**Activité 1**
Traduisez en anglais la phrase suivante de l'extrait : « Cet exemple qui semble relativement isolé illustre pourtant une tendance plus générale : celle du recul de la protection liée au principe de non-refoulement. »
**Activité 2**
D'après l'extrait, pour quelle raison les migrants myanmarais renvoyés par la Malaisie étaient-ils venus sur son territoire ? Répondez en une à trois phrases.
**Activité 3**
Mettez à jour le passage de l'extrait commençant par "Le 23 février" et se terminant par "principe de non-refoulement.", en remplaçant "migrants" par "réfugiés".

-------- Extrait --------

Le principe de non-refoulement : une remise en cause croissante, appuyée par l’actualité internationale


Le 23 février 2021, la Malaisie a renvoyé 1086 migrants myanmarais hors de son territoire, venus chercher un refuge et une meilleure protection de leurs droits fondamentaux[i] suite au violent coup d'État militaire du 1er février 2021[ii]. Malgré l’interdiction de cette déportation par la Haute Cour de Kuala Lumpur au nom du principe de non-refoulement, le gouvernement malaisien a coopéré avec la Navy myanmaraise afin de les expulser[iii]. Cet exemple qui semble relativement isolé illustre pourtant une tendance plus générale : celle du recul de la protection liée au principe de non-refoulement.

-------- Les données --------

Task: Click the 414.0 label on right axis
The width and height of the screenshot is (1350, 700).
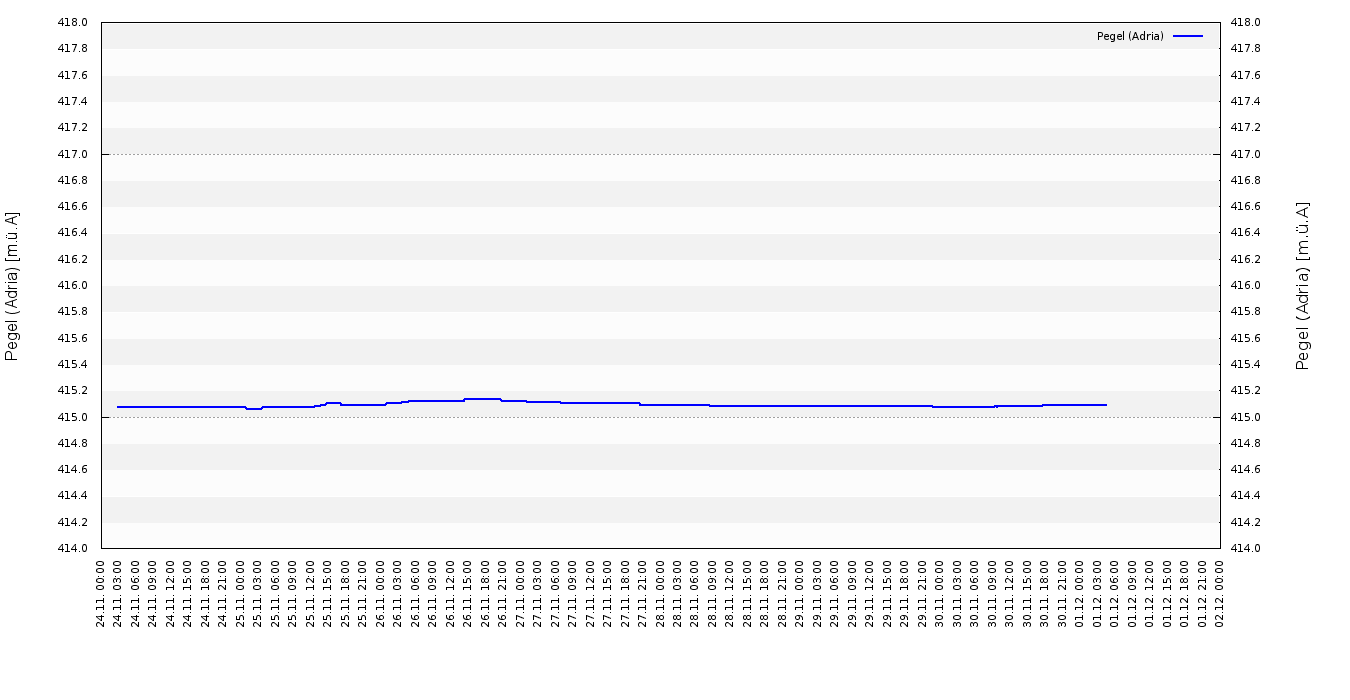Action: coord(1243,548)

--------

**Résultat attendu 1**
This example, which seems relatively isolated, nonetheless illustrates a broader trend: the retreat of the protection tied to the principle of non-refoulement.

**Résultat attendu 2**
Ils étaient venus y chercher un refuge et une meilleure protection de leurs droits fondamentaux. Ce départ faisait suite au violent coup d'État militaire du 1er février 2021.

**Résultat attendu 3**
Le 23 février 2021, la Malaisie a renvoyé 1086 réfugiés myanmarais hors de son territoire, venus chercher un refuge et une meilleure protection de leurs droits fondamentaux[i] suite au violent coup d'État militaire du 1er février 2021[ii]. Malgré l’interdiction de cette déportation par la Haute Cour de Kuala Lumpur au nom du principe de non-refoulement, le gouvernement malaisien a coopéré avec la Navy myanmaraise afin de les expulser[iii]. Cet exemple qui semble relativement isolé illustre pourtant une tendance plus générale : celle du recul de la protection liée au principe de non-refoulement.